- Luciano Huck criticou o sistema político brasileiro em uma postagem no X (antigo Twitter) no dia cinco de agosto.
- Ele citou Fernando Henrique Cardoso (FHC), que afirmou que o “presidencialismo de coalizão” se transformou em “presidencialismo de colisão”.
- Huck destacou que o diagnóstico de FHC, feito em 1993, continua atual e reflete a confusão no sistema político.
- As declarações de Huck ocorrem em meio a tensões entre o governo Lula e o Congresso Nacional, especialmente sobre decretos relacionados ao Imposto sobre Operações Financeiras (IOF).
- O Congresso derrubou os decretos, levando o governo a recorrer ao Supremo Tribunal Federal (STF), que suspendeu os decretos e agendou uma audiência de conciliação.
Luciano Huck, apresentador e potencial candidato à presidência, criticou o sistema político brasileiro em uma postagem no X (antigo Twitter) neste sábado, 5. Ele resgatou declarações do ex-presidente Fernando Henrique Cardoso (FHC) sobre o “presidencialismo de coalizão”, que, segundo Huck, se transformou em um “presidencialismo de colisão”.

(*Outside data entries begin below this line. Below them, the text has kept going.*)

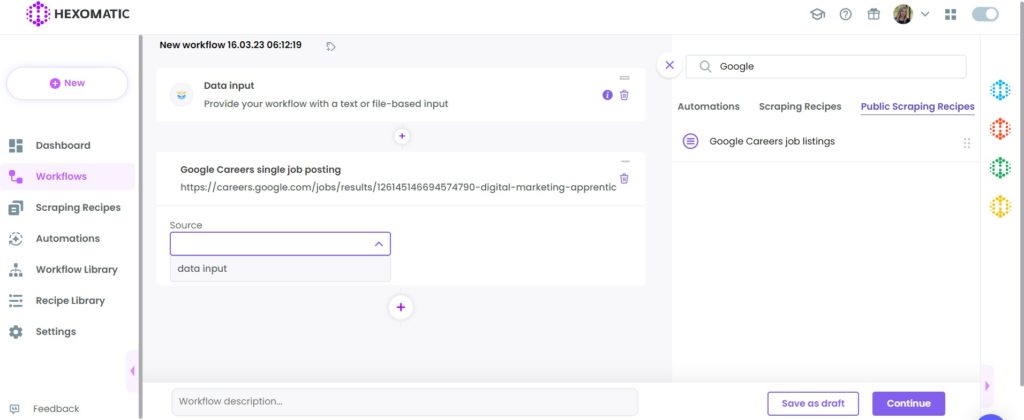The image size is (1024, 420).
Task: Close the automation search panel
Action: 669,65
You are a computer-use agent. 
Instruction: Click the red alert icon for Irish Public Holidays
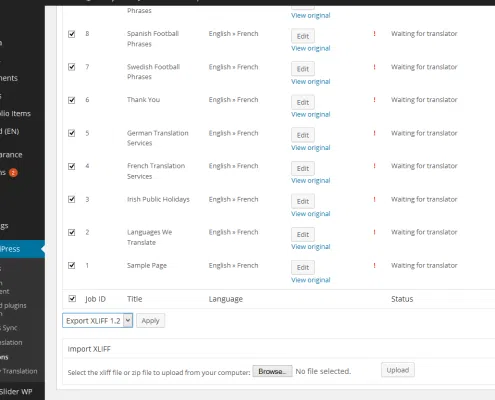click(374, 199)
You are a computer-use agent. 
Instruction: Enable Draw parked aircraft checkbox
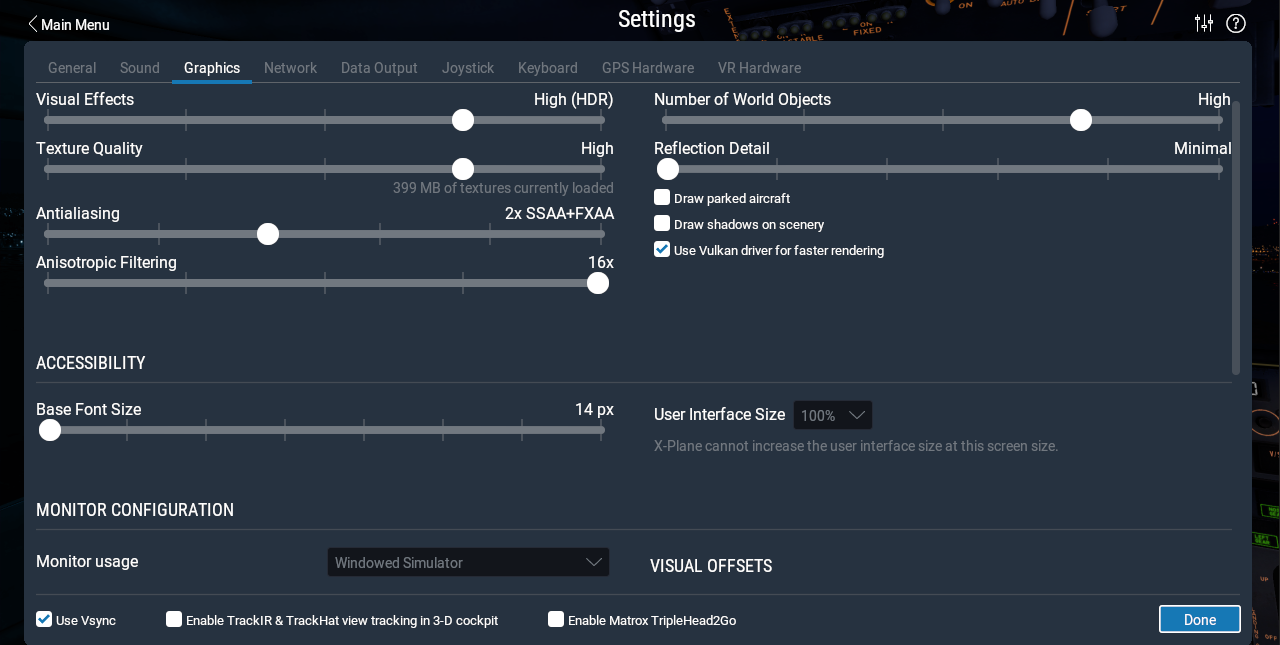[662, 198]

Huck destacou um trecho de uma entrevista de FHC no programa Roda Viva, em 1993, onde o ex-presidente descreveu o sistema político como “confuso” devido ao aumento do poder do Congresso. Na ocasião, FHC, que era ministro das Relações Exteriores, afirmou que o regime político brasileiro não era nem presidencialista nem parlamentarista, mas um “congressualismo” que permitia ao Congresso vetar decisões sem aumentar sua responsabilidade.

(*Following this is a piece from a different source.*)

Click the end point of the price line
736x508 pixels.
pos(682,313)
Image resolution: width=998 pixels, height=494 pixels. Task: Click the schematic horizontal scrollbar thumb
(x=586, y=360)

O apresentador enfatizou que o diagnóstico de FHC, feito há 32 anos, continua relevante. “Quando um diagnóstico pensado há 32 anos… continua atual, é sinal de que falhamos em construir soluções,” escreveu Huck. Ele também alertou para a necessidade de resgatar o bom senso e o diálogo, antes que a situação se torne apenas um “presidencialismo de confusão”.

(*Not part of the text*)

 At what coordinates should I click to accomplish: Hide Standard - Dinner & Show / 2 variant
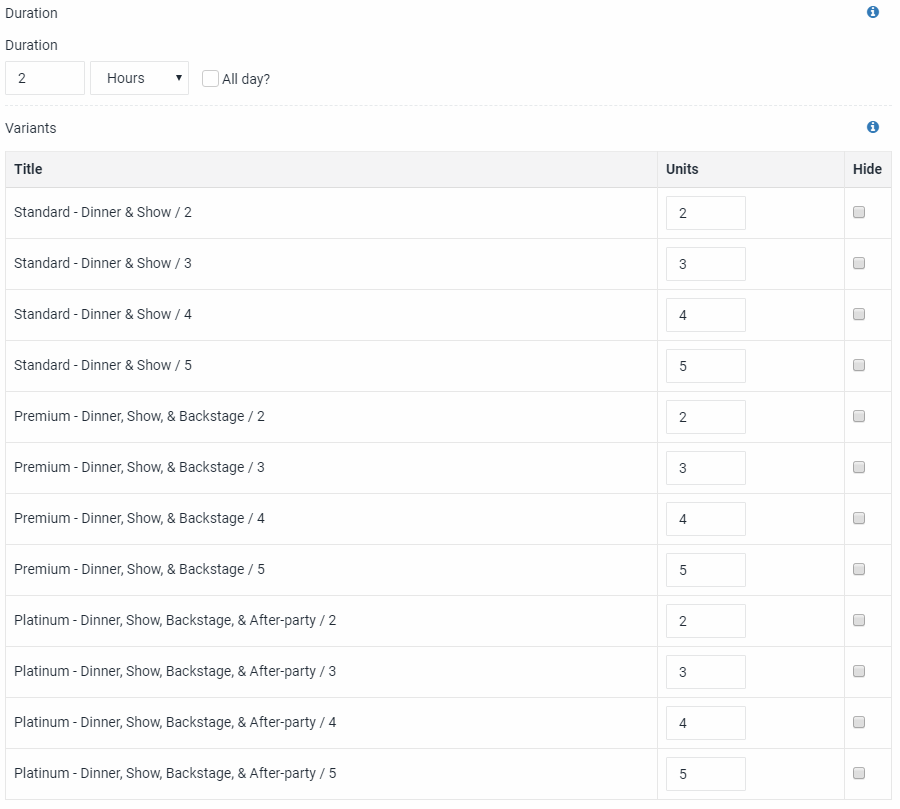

Essas declarações ocorrem em um contexto de tensões entre o governo Lula e o Congresso Nacional, especialmente em relação aos decretos sobre o Imposto sobre Operações Financeiras (IOF). O Congresso derrubou os decretos, levando o governo a recorrer ao Supremo Tribunal Federal (STF). O ministro Alexandre de Moraes suspendeu os decretos e agendou uma audiência de conciliação entre os Poderes para o dia 15. As divergências também geraram embates nas redes sociais, com críticas ao Congresso por parte de membros do governo.